* EXCERPT PROVIDED *
Parents also grieve the loss of the child they knew. Children who achieve remission or cure from a brain or spinal cord tumor often have permanent late effects from treatment. The loss of the child as he once was can be very difficult for all members of the family.

Parents travel a tumultuous emotional path where overwhelming emotions subside, only to resurface later. All of these are normal, common responses to a catastrophic event. For many parents, these strong emotions begin to become more manageable as hope grows.

Hope

After being buffeted by illness, anger, fear, sadness, grief, and guilt, most parents welcome the growth of hope. Hope is the belief in a better tomorrow. Hope sustains the will to live and gives the strength to endure each trial. Hope is not a way around, it is a way through. There is reason for hope.

Thirty-five years ago, very few children with brain or spinal cord tumors were cured. Technological advances, including computer-assisted surgical planning, advanced imaging techniques, newer chemotherapy drugs, and focused radiation therapies, have changed that. Additional research continues to develop new treatments using gene therapy and individual tumor targeted therapies. Over the last 4 decades, because of these advances, as well as research and participation in clinical trials (see Chapter 5, Choosing a Treatment), many children are now long-term survivors.

* TASKS TO PERFORM *
• A. Please explain, in one to three sentences, why the passage on childhood brain and spinal cord tumors says many children are now long-term survivors.
• B. According to the passage on childhood brain and spinal cord tumors, how long ago were very few children with these tumors cured?
The material after this point comes from an unrelated source.

* EXTRACTED ENTRIES *
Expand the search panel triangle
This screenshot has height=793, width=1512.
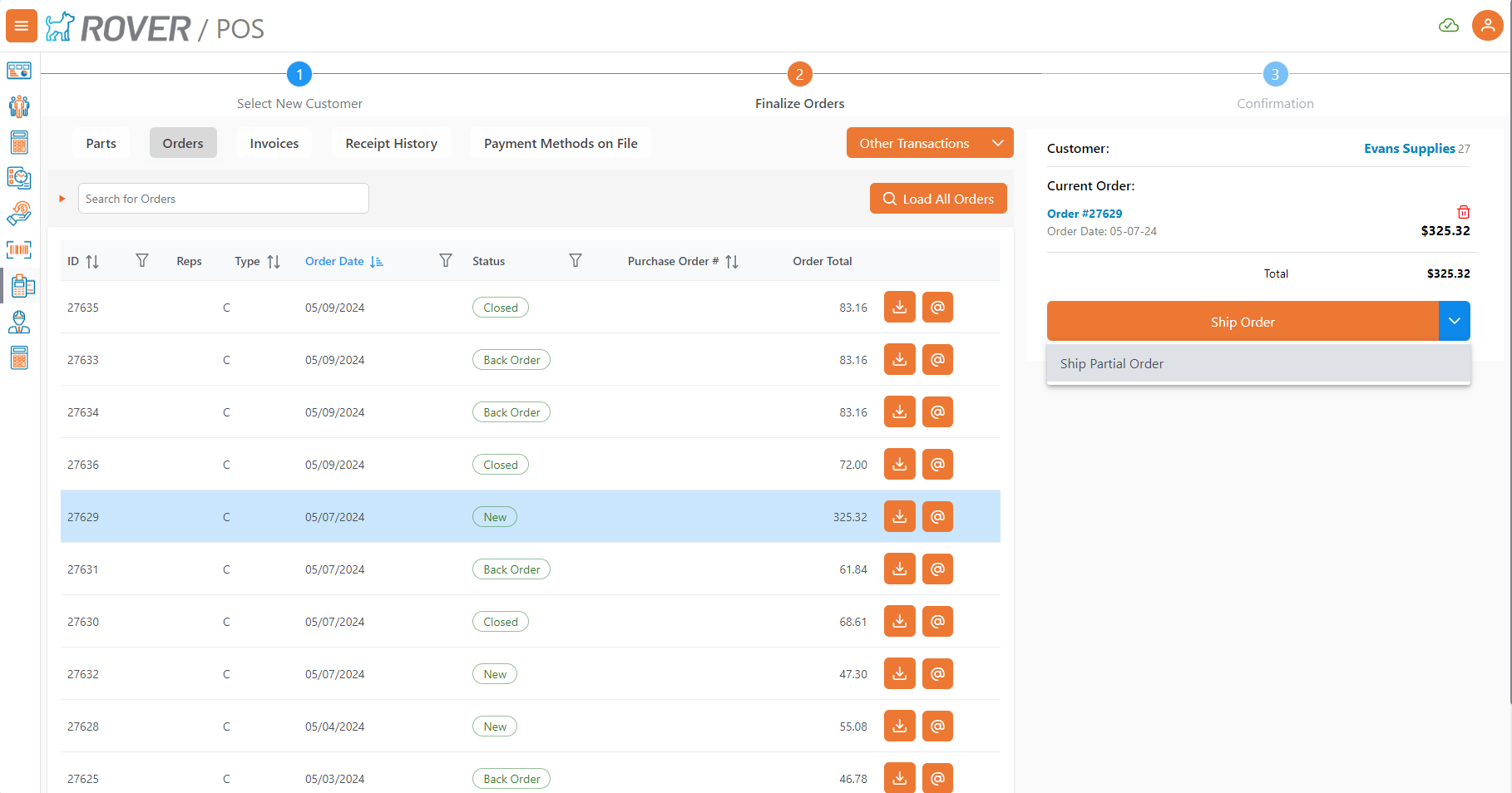[x=62, y=199]
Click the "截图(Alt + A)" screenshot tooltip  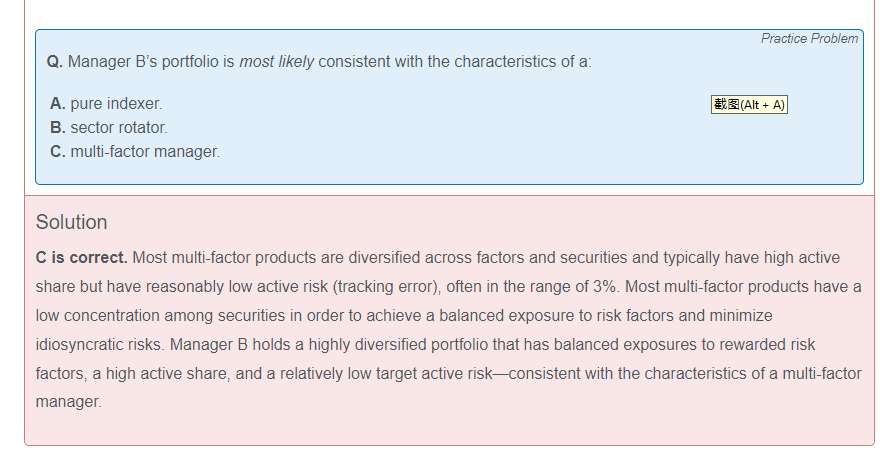click(x=749, y=105)

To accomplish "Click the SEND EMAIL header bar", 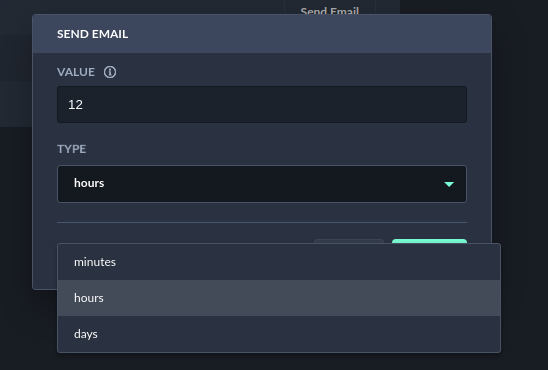I will [x=262, y=34].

* ANSWERS IN ORDER *
• A. Over the last four decades, technological advances such as computer-assisted surgical planning, advanced imaging techniques, newer chemotherapy drugs and focused radiation therapies have changed the outlook. Research and participation in clinical trials have also contributed, so many children now survive long-term.

• B. Thirty-five years ago.